The Volume SDF operation rebuilds a signed distance field from a given isocontour in a volume. The new SDF is the same resolution as the original volume.
This can be used to turn a fog volume into an SDF to get fast distance computations. It can also be used to renormalize a signed distance field that has been stretched away from its ideal shape.
The boundary condition of the volume will be changed to SDF by this SOP. To change it to constant or streak, use the Primitive SOP.
This node currently only works with standard Houdini volumes. It does not work with VDBs.
The volume primitives to be used.
The iso contour to rebuild on. This will become the 0 contour of the new SDF. For fog volumes 0.5 is good. For SDF sources, 0 is usually good.

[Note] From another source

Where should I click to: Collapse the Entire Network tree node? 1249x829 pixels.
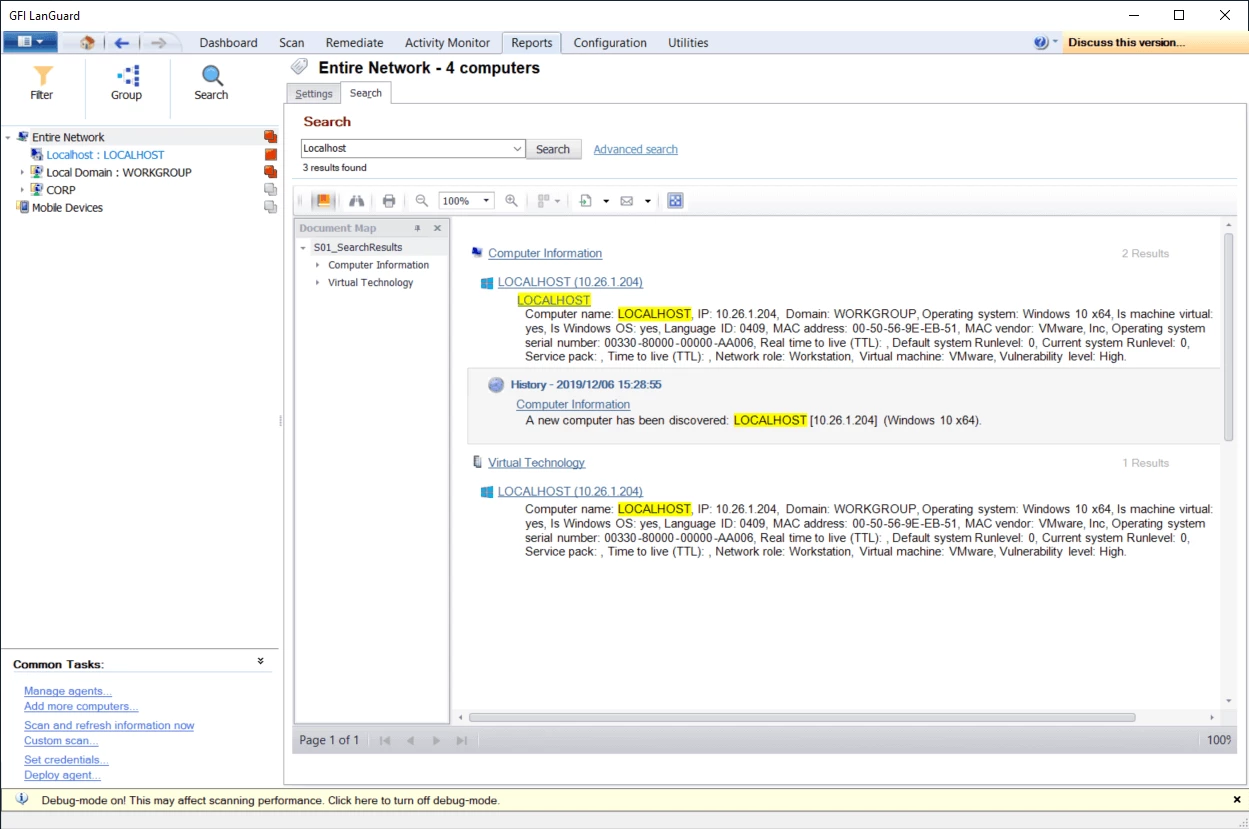pos(8,136)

Invert the sense of the generated SDF. By default the sign of the SDF will match the original, so higher values in the original are higher values in the result. However, with fog volumes, you likely want the opposite so the white areas of fog become negative, hence inside.
Use Maximum Distance
Stops the conversion when a certain distance from the isocontour is reached. This is very useful if you only care about a certain band around the surface as it can avoid computing the value for the rest of the voxels.
Distance in object space to compute. Voxels farther than this distance will be clamped to +/- this distance.
Rebuild With Fast Iterative Method
Rebuilds the volume using the approximate Fast Iterative Method that is generally faster than the default, Fast Marching Method. However, it not as accurate. This should be used when performance is prioritized over the accuracy of the SDF.
FIM Tolerance (Fraction of Voxel Size)
The signed distance at a voxel will be recomputed at each rebuilding iteration until it converges to the specified tolerance. This value is based on the fraction of the smallest current voxel size. For example, if the smallest voxel size of the volume is 0.05 and the user-specified FIM tolerance is 0.001, then the signed-distance value at a voxel will be recomputed until the new value changes by less than 0.05 * 0.001.
Max FIM Iterations
The Fast Iterative Method will continually recompute signed distance value of a voxel until it converges to the above tolerance. This repeats until all the voxels in the bandwidth (or entire field if bandwidth is turned off) have converged. In the unlikely event that the voxels do not converge, the maximum iteration parameter will allow the rebuilder to exit at this specified limit. This value should be several times larger than the bandwidth size to ensure that all the voxels in the band can be rebuilt.